# WAS ERWARTET WIRD
Gib aus den folgenden Einträgen die Zeilen von der Zeile mit „Click the share icon“ bis zur Zeile mit „click(59, 119)“ einschließlich Wort für Wort wieder und lass dabei die Bilder weg.

# EINTRÄGE

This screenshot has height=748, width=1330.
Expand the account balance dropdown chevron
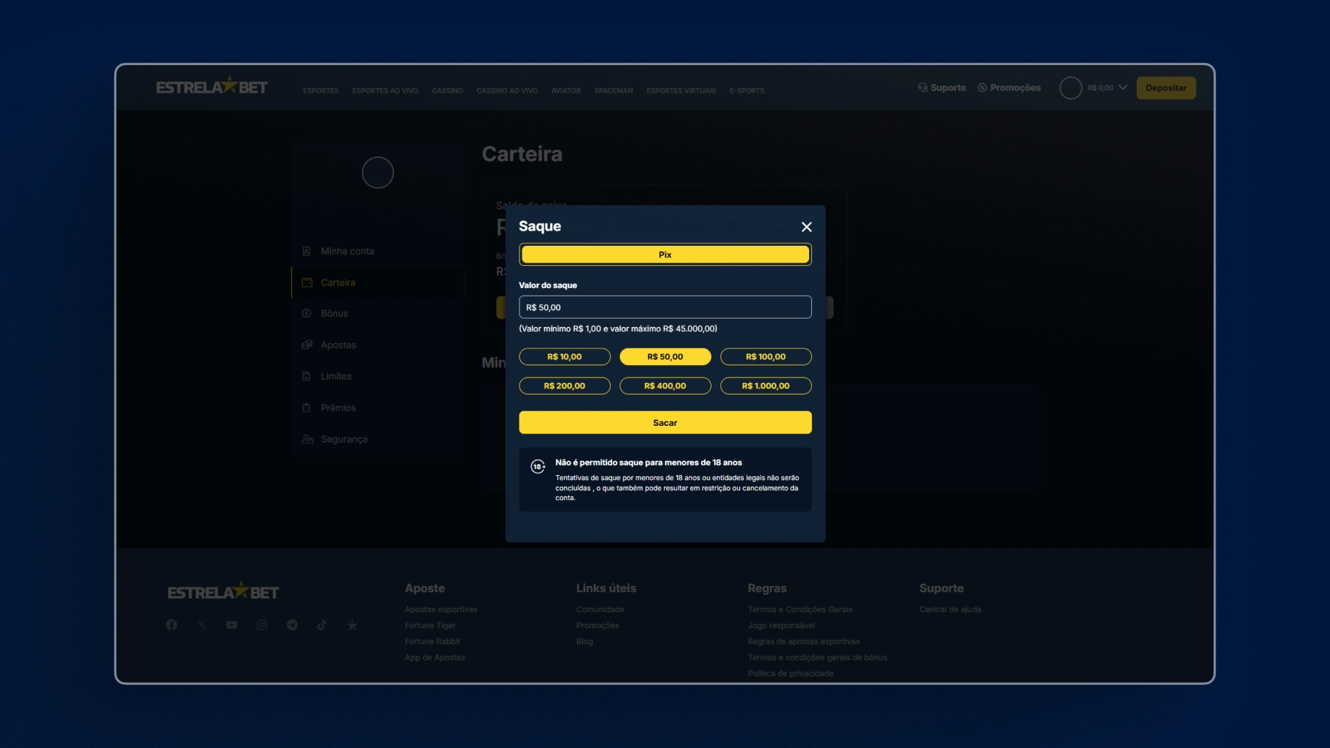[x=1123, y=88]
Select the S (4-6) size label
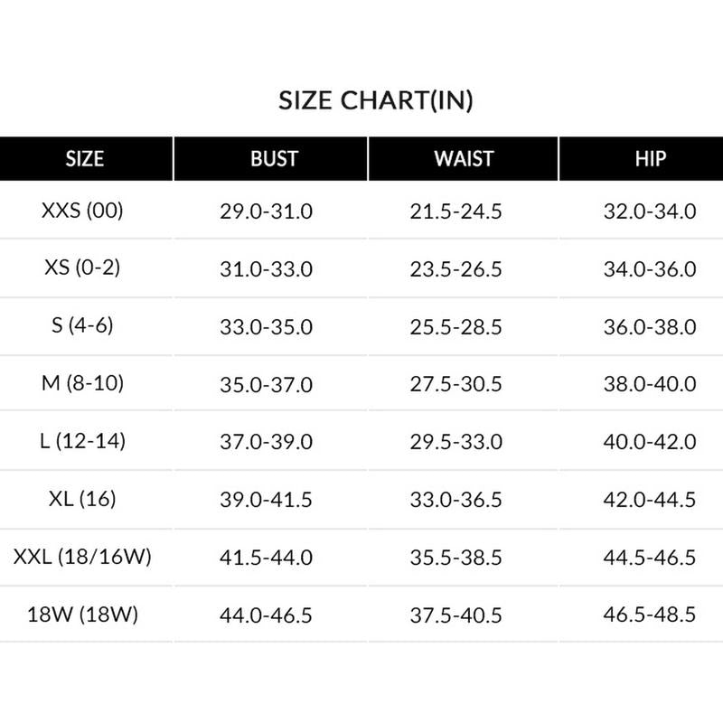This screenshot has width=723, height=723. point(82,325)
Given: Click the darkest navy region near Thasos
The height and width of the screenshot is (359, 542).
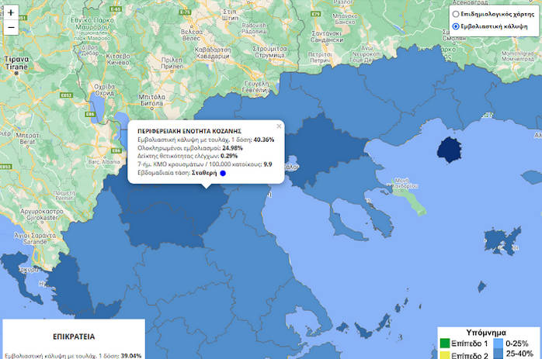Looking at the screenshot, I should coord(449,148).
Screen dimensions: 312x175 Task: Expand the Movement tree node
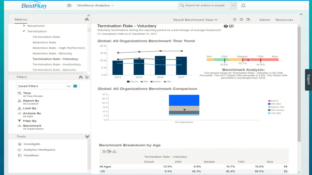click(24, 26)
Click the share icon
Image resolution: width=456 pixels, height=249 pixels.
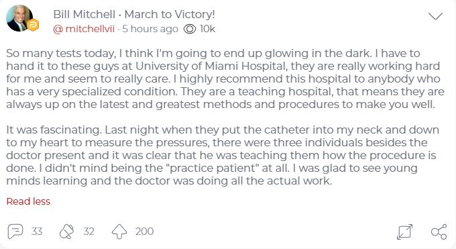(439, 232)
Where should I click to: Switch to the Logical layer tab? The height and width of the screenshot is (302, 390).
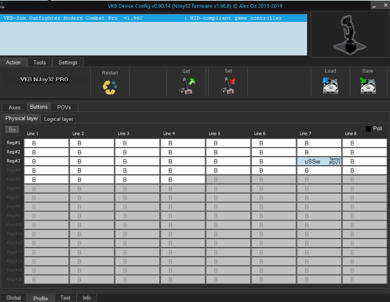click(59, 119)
==
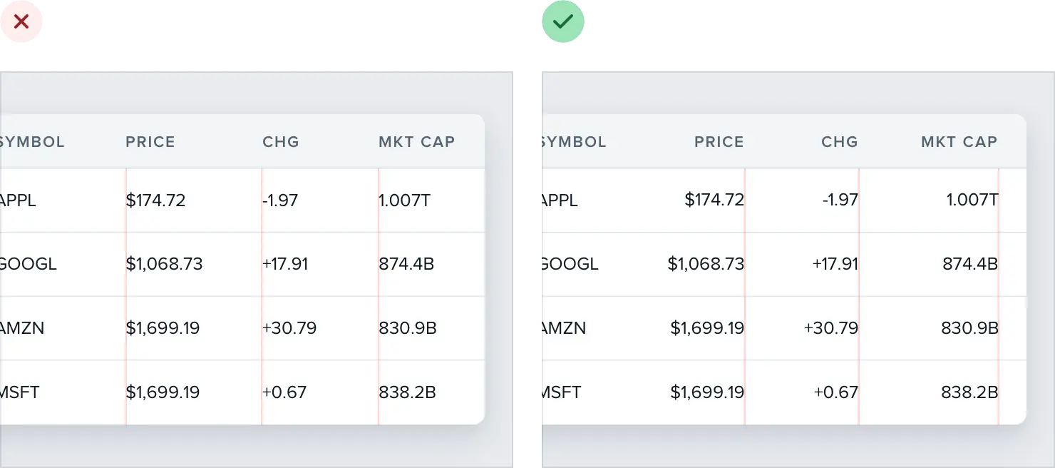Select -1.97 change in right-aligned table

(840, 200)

# DAS ERGEBNIS
Click the share icon
Image resolution: width=456 pixels, height=249 pixels.
(439, 232)
Where should I click to: Switch to the Logical layer tab? The height and width of the screenshot is (302, 390).
click(59, 119)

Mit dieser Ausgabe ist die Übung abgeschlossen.